According to Red Seguridad, 45% of the most advanced cyberattacks already combine GenAI tools to increase their success rate.

Generative AI has changed everything

The real turning point is not just the emergence of new attacks, but the complete democratization of the tools used to carry them out.

Years ago, faking a video or audio clip required technical expertise, powerful equipment, and a lot of time.
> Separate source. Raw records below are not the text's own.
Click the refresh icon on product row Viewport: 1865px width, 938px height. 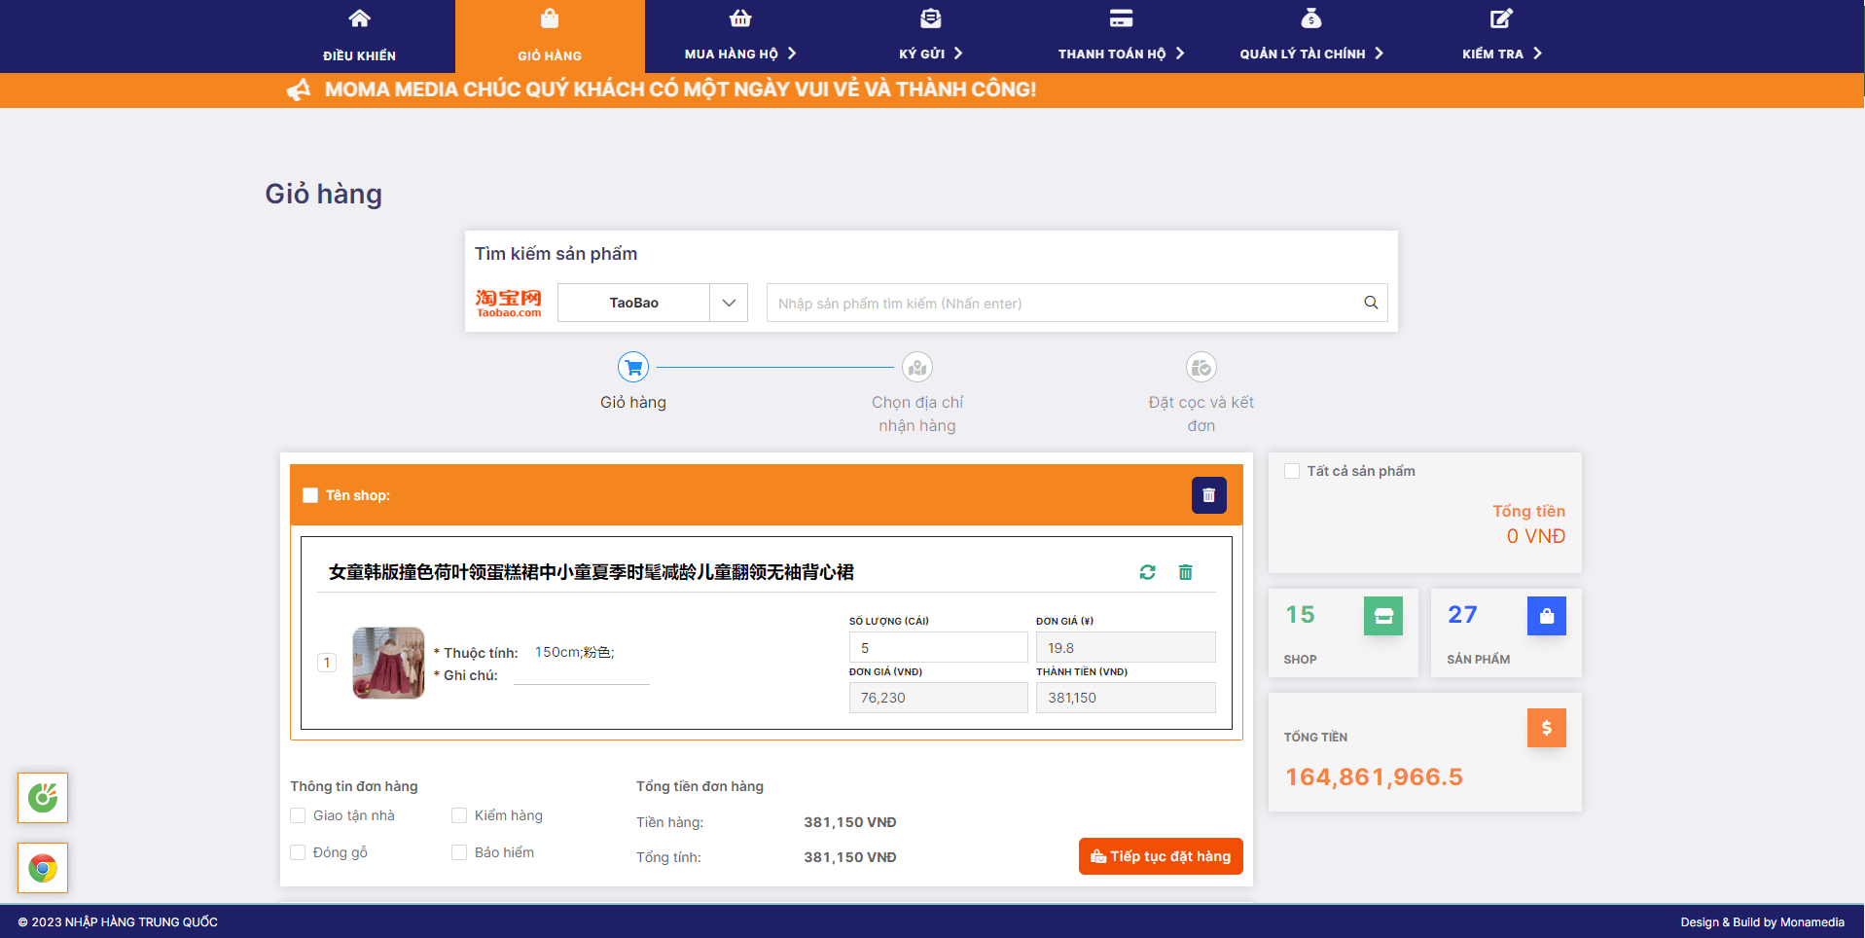pyautogui.click(x=1147, y=572)
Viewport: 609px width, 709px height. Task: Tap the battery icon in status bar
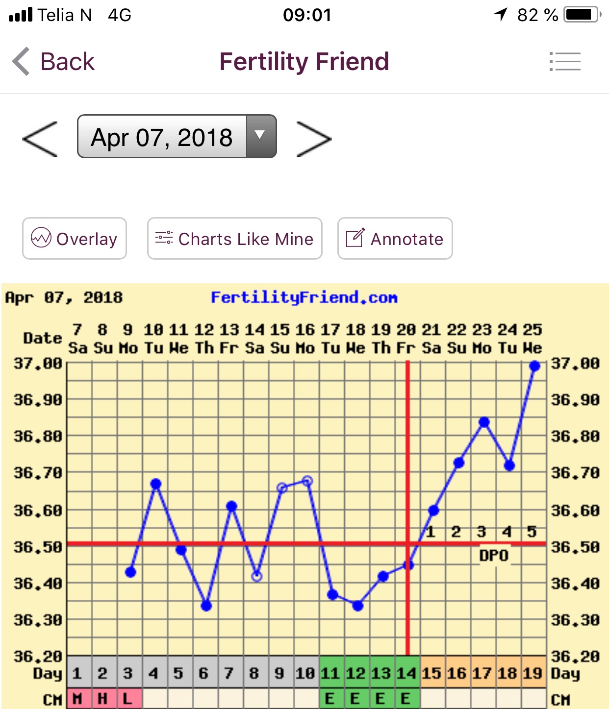point(582,15)
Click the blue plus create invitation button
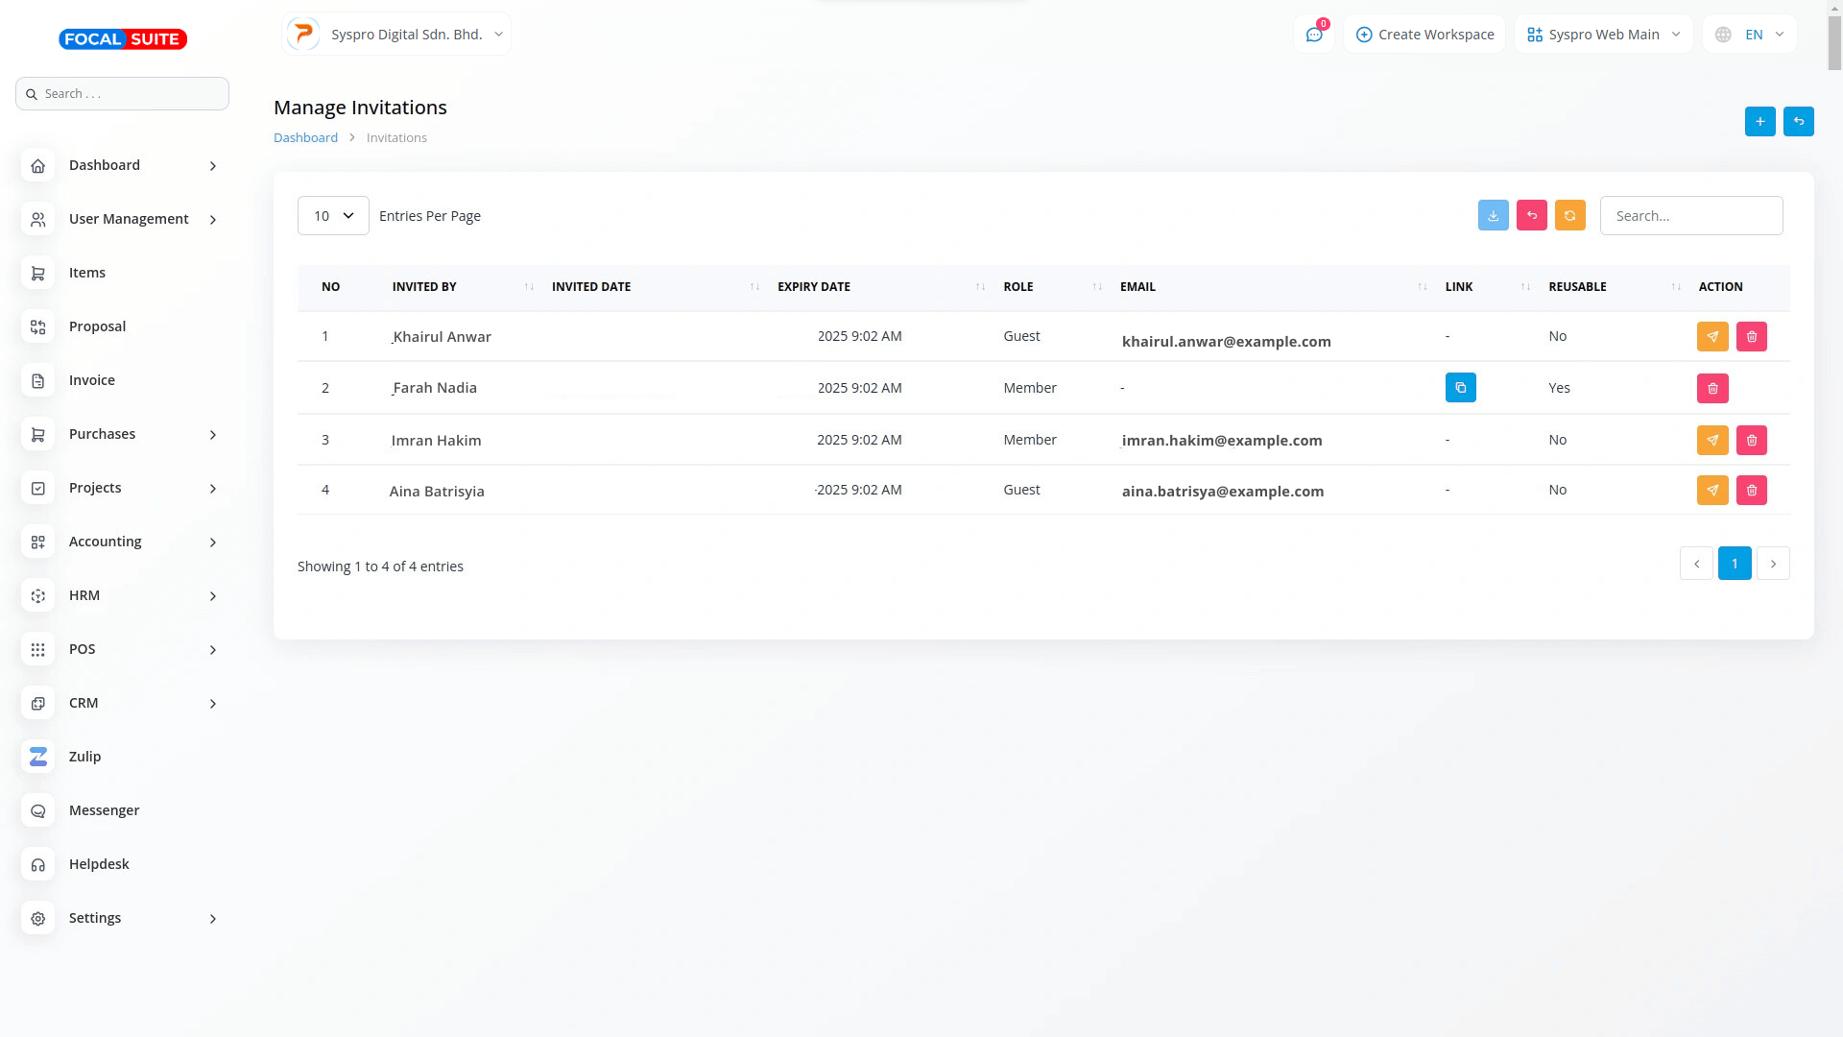 [x=1759, y=122]
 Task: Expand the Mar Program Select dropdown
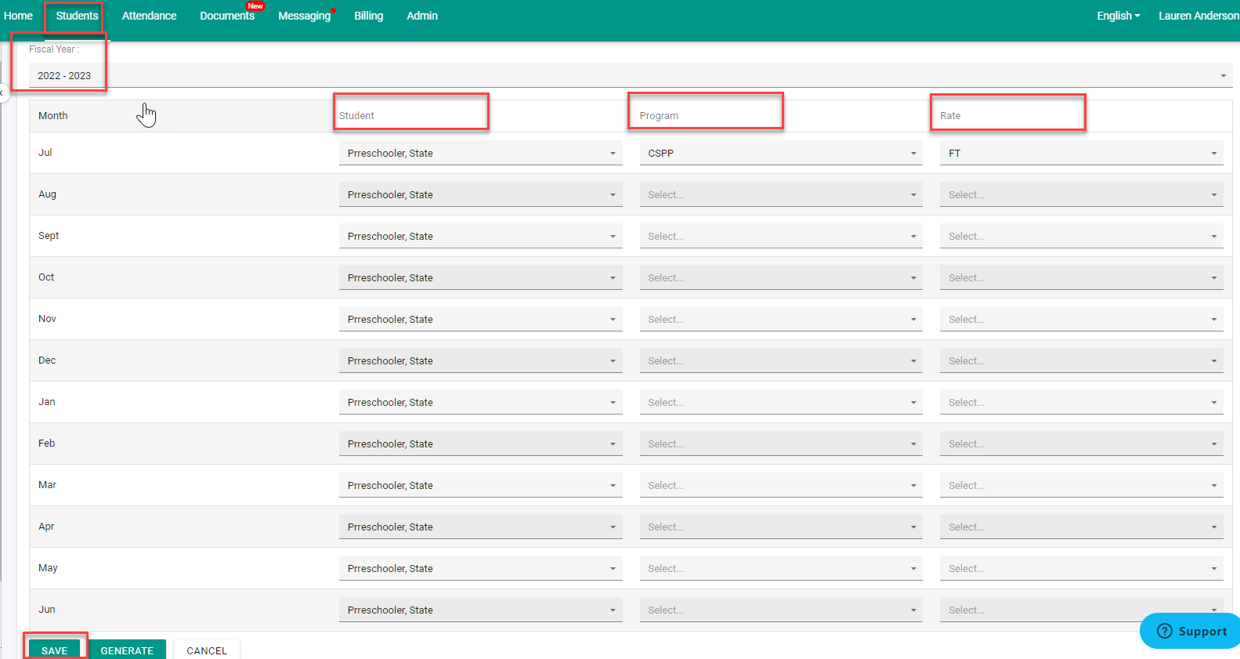(x=780, y=486)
However, today anyone with an internet connection can use tools such as:

  • ElevenLabs: for hyper-realistic cloning of human voices.
  • Runway or Pika Labs: to create videos in seconds using text.
  • Midjourney and DALL·E: for creating extremely high-quality fake images.
  • Copilot, Gemini, ChatGPT: for writing emails, scripts, and believable texts in a matter of seconds.

We’re no longer talking about cybercriminals in basements; they can even be amateurs, capable of launching sophisticated attacks with virtually no technical or financial barriers—carrying out, for example, CEO fraud with almost no difficulty.

How should companies respond?

The only possible answer is education, awareness, and prevention.

Here are some practical recommendations for the 2025–2026 school year:

  • Implement multi-factor authentication (MFA) for all sensitive access points.
  • Strengthen internal verification protocols, especially for transfers and critical decisions.
  • Train all employees using real, up-to-date case studies.
  • Use deepfake and phishing detection tools integrated into email, video calls, and internal channels.
  • Promote a culture of cyber awareness, in which reporting concerns or unusual behavior is the norm.

Today’s attacks don’t always bring down systems, but they do undermine trust. And they do so from within, using our own voice, face, or internal structure against us.

Phishing, deepfakes, and generative AI aren’t problems of the future—they’re already here. That’s why it’s important to prioritize preventive, cross-functional, and continuous cybersecurity, where technology and the human factor always go hand in hand.